The first photo here was taken by scientist Mark Fox who has been helping our team identify caterpillars and other insects. He has a great camera and was able to photograph this tulip tree beauty caterpillar which is only a few millimeters long.
Some of the caterpillars are so tiny we need a microscope to see their features clearly.
One crew did "zoo" duty today which meant going through all the bags of caterpillars, cleaning out the frass, looking for pupating caterpillars, or dead ones, and logging any new information on the database.

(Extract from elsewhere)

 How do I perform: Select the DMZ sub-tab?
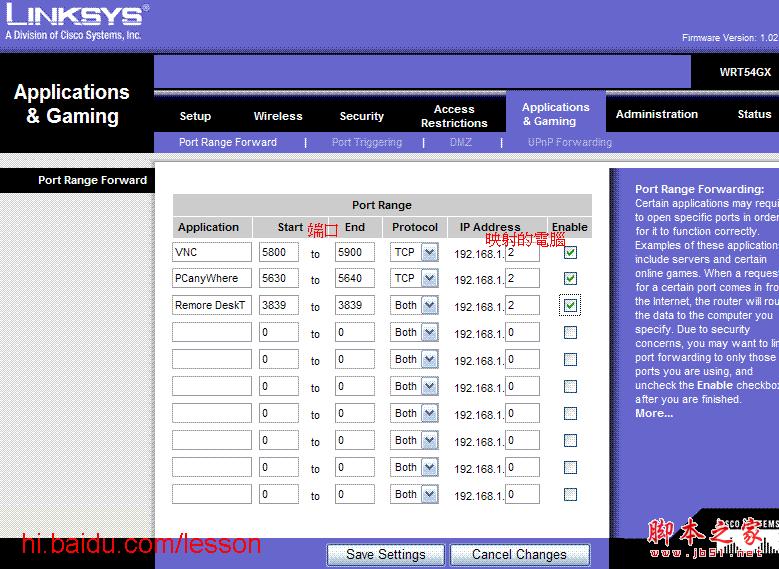pyautogui.click(x=461, y=142)
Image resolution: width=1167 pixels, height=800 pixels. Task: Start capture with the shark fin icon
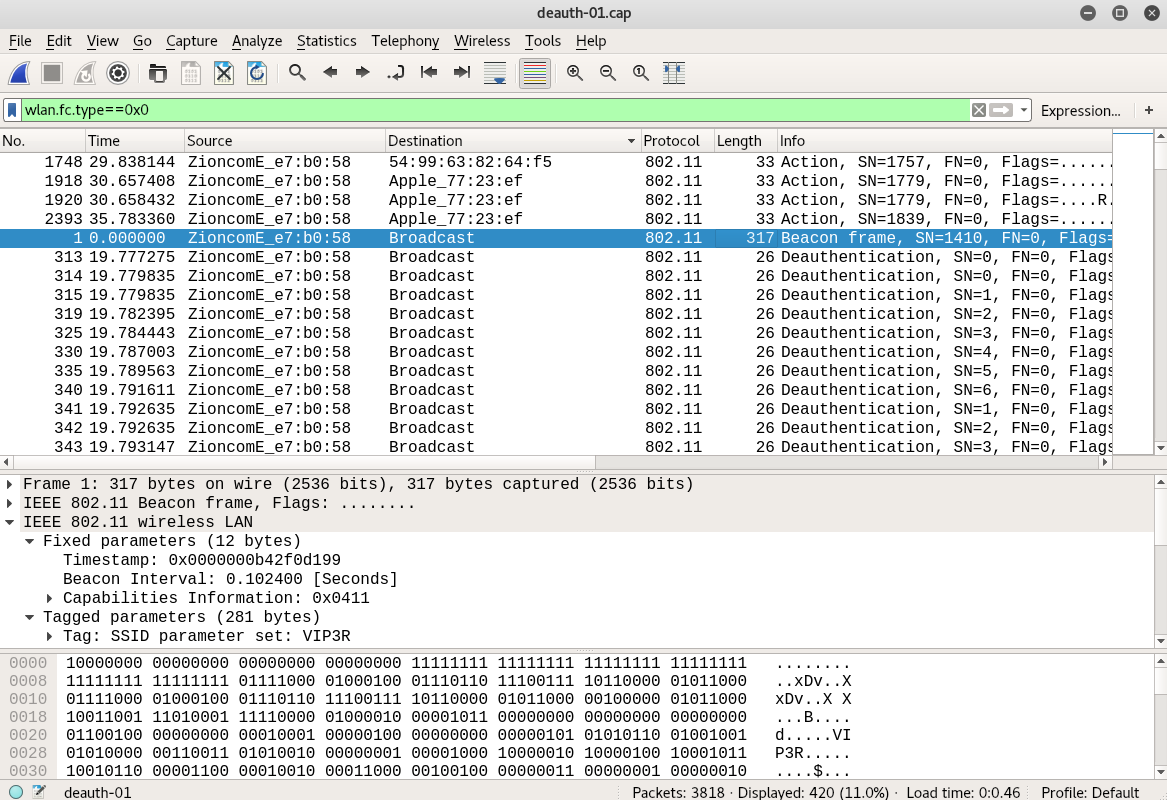click(x=20, y=73)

We were amazed to find one of the tulip tree beauty caterpillars had parasitoids! Another insect had laid its eggs in or on the caterpillar, and the photo below shows the larvae of that insect emerging from the caterpillar. Most likely they are wasp or fly larvae and they are using the caterpillar's body for nourishment. This won't end well for the caterpillar! This kind of activity is exactly what the scientists are looking for, so it is important to log that information into the computer.
Here is an amazing picture of frass. The caterpillar that produces this frass has a star shaped anus which makes the frass look the way it does. I never imagined I would learn such detailed caterpillar information.
I have one more day in the field tomorrow and we all hope to see an alligator - From a safe distance. I have had my fill of the dangerous creatures here in Louisiana, especially the fire ants. I accidentally stepped into a nest of them on Tuesday, then today I sat on a tree stump full of them. Ouch! They are called fire ants for a reason.
I can't wait to get back to school so that we can set up our own survey teams and find out about the flora and fauna on the grounds of Maple Hill!